What is required
Copy each line of the material below verbatim.

Information supplied
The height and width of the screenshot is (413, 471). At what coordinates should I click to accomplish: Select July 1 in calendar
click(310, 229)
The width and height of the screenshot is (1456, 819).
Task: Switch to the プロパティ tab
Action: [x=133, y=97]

Worked answer
The height and width of the screenshot is (413, 471). At what coordinates should I click to accomplish: Select July 1 in calendar
click(310, 229)
The width and height of the screenshot is (1456, 819).
Task: Switch to the プロパティ tab
Action: [x=133, y=97]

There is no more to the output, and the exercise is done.